寿司が回らなくなっても、精神酢飯漬けの奥義が喪われても、カイジュウキャビアだのなんだのがなくても、我々がすべきことは寿司の可能性の追求であり、寿司業界の改革・革命であり、寿司による世界征服である。

もちろん喪われたものも大きい。特に精神酢飯漬けによって構成員を増やせなくなったことは重大な問題だ。過去に酢飯漬けにした構成員も洗脳が解けつつある。
しかし闇寿司という組織は俺が作った新しいものだが、いうなれば闇寿司という思想は江戸時代に回らない寿司協会の前身たる江戸前寿司協会が成立した時からあった。
いやもっと言えば奈良時代になれずしが食べられてから、あるいは東南アジアの高地民が魚肉の長期保存法を産み出してから既に寿司の可能性への希求はあった。
極論すれば闇寿司思想は人類が、いや原始生命が食という行為を行った瞬間から存在したと言えるのだ。
であればこそ俺についてくる同志は未だに多く、異常が喪われても闇寿司は依然闇寿司として成立した。

無論それは回らない寿司協会も同様である。むしろ寿司アノマリーへの対処の必要が無くなったからか完全に増長している感すらある。
結局のところ、奴らは我らが倒さなければならない不倶戴天の敵なのだ。
安価な回転寿司屋が無くなり寿司文化が日本国民の手から離れようとする現状を見て、協会は正しい寿司が残ったと笑っているのだ!断固許すわけにはいくまい。


俺は今、決闘に臨んでいる。
無論、命の取り合いという訳ではない。寿司による美食対決である。
相手は表の世界の寿司職人だ。ヴェールも何もなくなったから表の世界というのもおかしな表現だが。
地上波生放送での料理対決といった具合になっている。
これに勝利することで、異常の喪われた世界において闇寿司は高い知名度を得ることができるだろう。
相手も凄腕のようだが、世界の闇の中で培われた技術は俺の誇りであり負ける気はしない。

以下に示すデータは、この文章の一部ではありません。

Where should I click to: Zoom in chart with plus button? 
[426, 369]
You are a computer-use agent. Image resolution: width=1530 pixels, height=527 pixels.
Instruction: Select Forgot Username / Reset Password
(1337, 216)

テレビ局とのコネを作っておいて本当に良かった。


各界の食通達が厳粛な顔をして審査員席に座っている。テレビ局のスタッフ達も真剣に我々を見つめていた。





「闇選手、それでは寿司をお出しください」
司会に名前を呼ばれた。審査員に寿司を振る舞う時間だ。









審査員は驚いて目を見開き、相手の寿司職人は恐れ慄く。スタッフ達は呆けたように口を開いたまま固まった。